Hope to see you there.

[email protected]


----------



## 53bird

what about bristol :whistling2: 

there is a growing amount of us now :2thumb:


----------



## uroplatus

I thought coach 2 was having 2 pick ups in the North-East?


----------



## ReptileGuy2008

any going from the north west


----------



## Squirrel

uroplatus said:


> I thought coach 2 was having 2 pick ups in the North-East?


It's going to depend on time and numbers but it doesn't look likely, it's easier to have one well known central point, than confuse matters.



ReptileGuy2008 said:


> any going from the north west


Whereabouts are you?


----------



## Graz

Bump!


----------



## ReptileGuy2008

Manchester


----------



## Squirrel

Another 2 gone and 3 provisionally reserved


----------



## Becky

Thanks Jim xx


----------



## Squirrel

Bump :2thumb:


----------



## Brierley

See you guys on the Newcastle Coach :2thumb:


----------



## Graz

Catch ya then!

Bump!


----------



## Squirrel

Another 2 gone today, come on folks gimme a chance lol!


----------



## oakelm

Yay i'm coming along this time :2thumb:


----------



## Graz

Glad to have you aboard!


----------



## Squirrel

Bookings coming in even on Xmas day, keep em coming folks :2thumb:


----------



## heather08

Hi There
What time are you departing from Newcastle ,and what time do you arrive back in Newcastle at after the show?
So as we can try and sort out `digs`
Heather/Carey
from `Sunny Scotland` lol


----------



## inkyjoe

count me in jimbo! superjew is goin shopping  !!!


----------



## Squirrel

inkyjoe said:


> count me in jimbo! superjew is goin shopping  !!!

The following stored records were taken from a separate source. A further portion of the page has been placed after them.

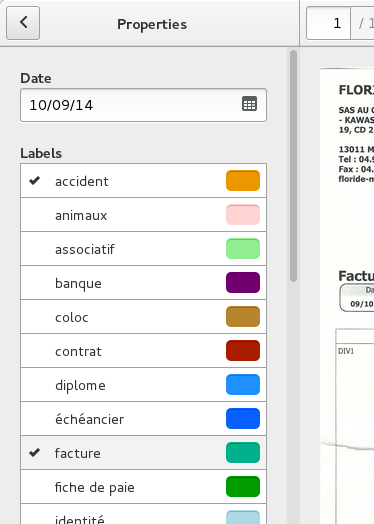
Task: Click the orange accident color swatch
Action: point(243,181)
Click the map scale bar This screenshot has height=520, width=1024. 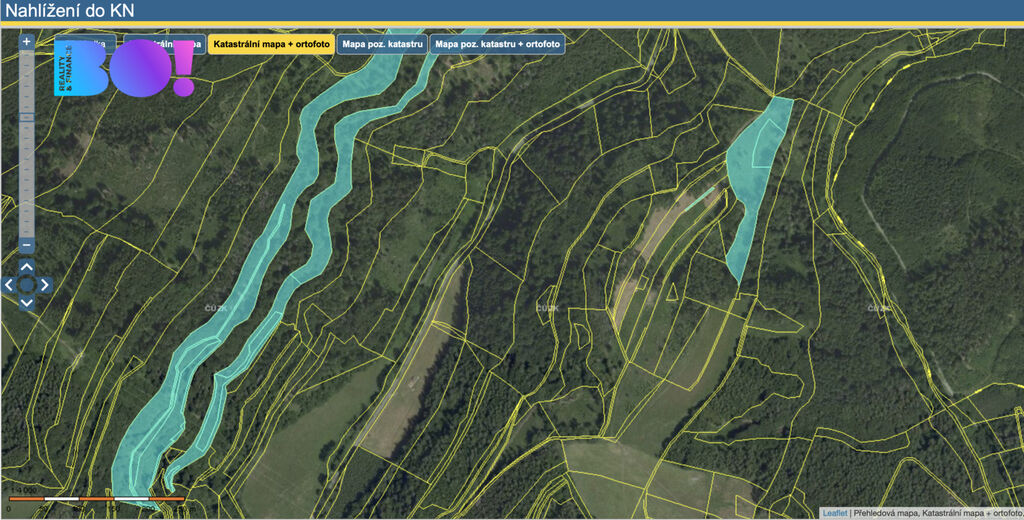[x=97, y=498]
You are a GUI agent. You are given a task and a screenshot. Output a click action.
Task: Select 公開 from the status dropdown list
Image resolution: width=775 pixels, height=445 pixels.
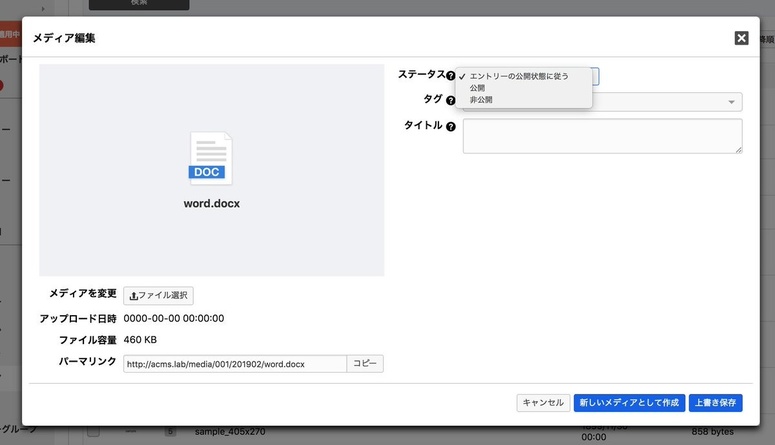478,88
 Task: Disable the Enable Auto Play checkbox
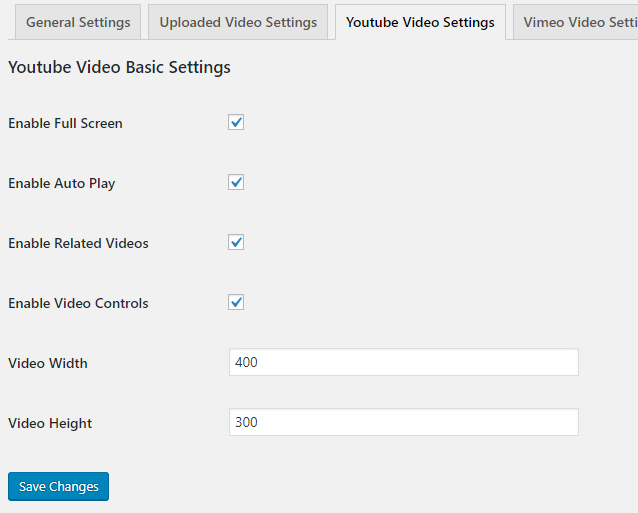coord(237,182)
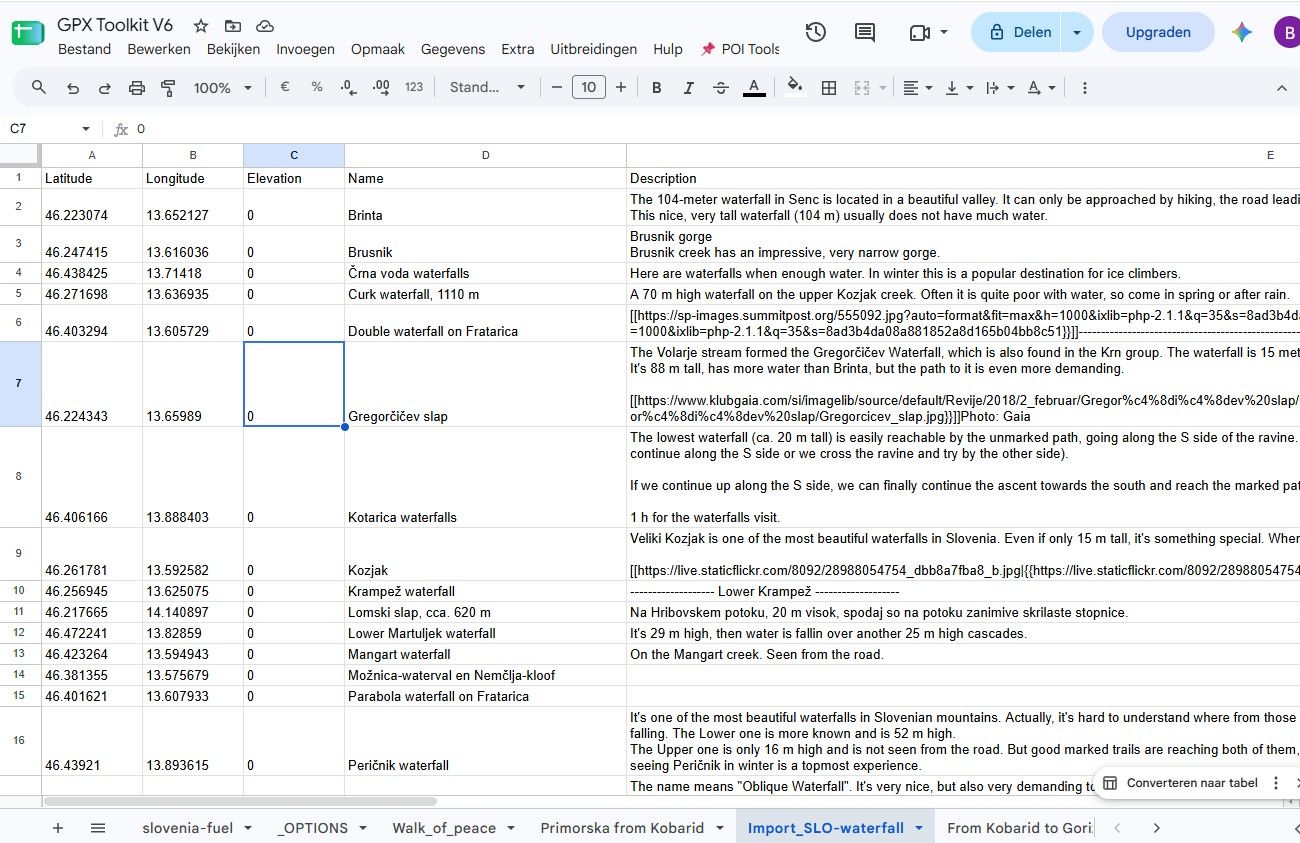Open version history clock icon
Image resolution: width=1300 pixels, height=843 pixels.
(x=816, y=32)
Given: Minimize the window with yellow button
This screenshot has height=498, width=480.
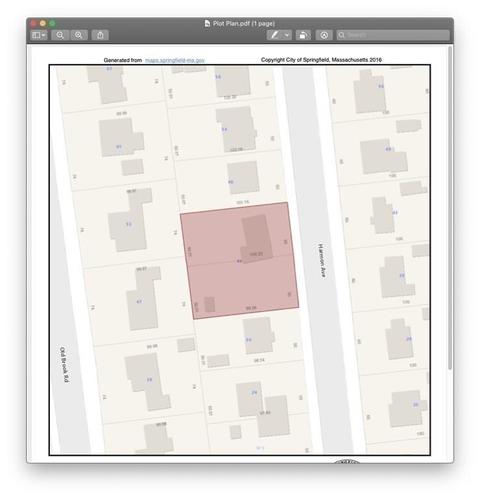Looking at the screenshot, I should tap(43, 23).
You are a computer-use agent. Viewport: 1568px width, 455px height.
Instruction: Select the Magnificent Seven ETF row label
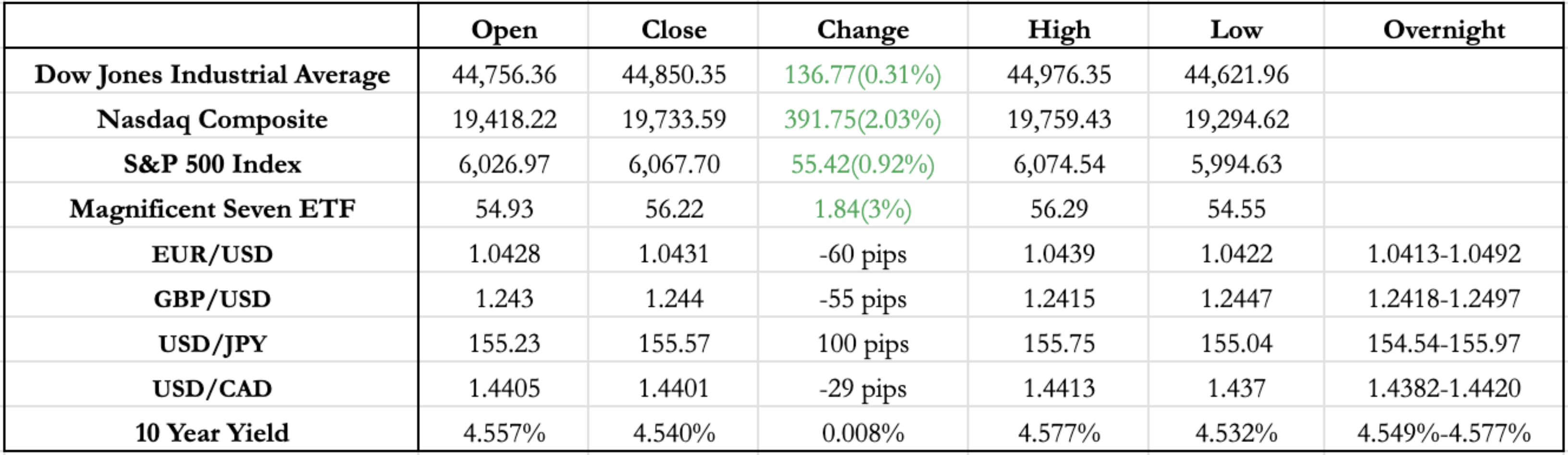click(x=212, y=209)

Welcome aboard Mr Superjew :lol2:


----------



## monitor mad

heather08 said:


> Hi There
> What time are you departing from Newcastle ,and what time do you arrive back in Newcastle at after the show?
> So as we can try and sort out `digs`
> Heather/Carey
> from `Sunny Scotland` lol


 
The Newcastle coach is leaving early Friday afternoon and back to Newcastle Late morning Sunday : victory:


----------



## Squirrel

monitor mad said:


> The Newcastle coach is leaving early Friday afternoon and back to Newcastle Late morning Sunday : victory:


I'll be confirming times with Monitormad on the 6th of January and putting it on all the relevant sites shortly after.


----------



## Squirrel

*lincoln coach - 4 seats left!!!!!!!!!!!!!!!!*


----------



## skippy225

BOOKED YAY!! looking forward to it! :2thumb::2thumb:


----------



## gotrek101

will you be doing trip's to other hamm shows?


----------



## Squirrel

gotrek101 said:


> will you be doing trip's to other hamm shows?


Normally March and September.


----------



## salamandra

Im just waiting to sort out the payment for my ticket so see u guys in march lol 

AND by the way ...... is there normaly Gargoyle gecko's and Giant gecko's avalible at hamm?


----------



## Squirrel

salamandra said:


> Im just waiting to sort out the payment for my ticket so see u guys in march lol
> 
> AND by the way ...... is there normaly Gargoyle gecko's and Giant gecko's avalible at hamm?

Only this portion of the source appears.